*THE REQUEST:* Quote the records verbatim, starting with the line that contains "Where should I" and continuing through the line that contains "click(37, 121)", both lines included. Leave the pictures out of your answer.

*RECORDS:*
** begin **

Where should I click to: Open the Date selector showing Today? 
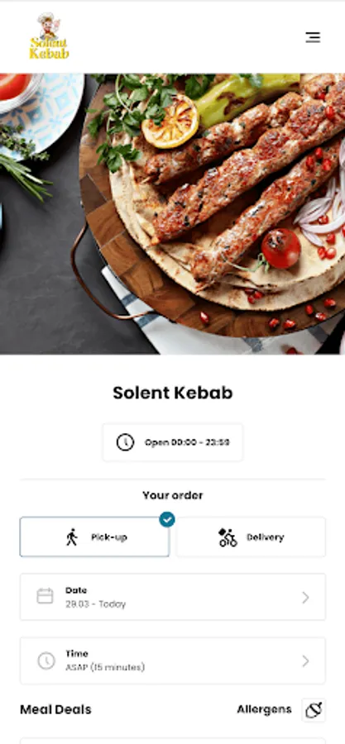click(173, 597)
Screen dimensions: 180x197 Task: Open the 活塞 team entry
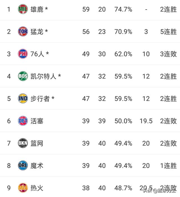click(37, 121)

** end **
** begin **

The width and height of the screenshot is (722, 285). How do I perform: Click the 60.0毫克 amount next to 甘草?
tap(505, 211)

** end **

*THE ANSWER:*
Where should I click to: Open the Date selector showing Today? 
click(173, 597)
Screen dimensions: 180x197 Task: Open the 活塞 team entry
click(37, 121)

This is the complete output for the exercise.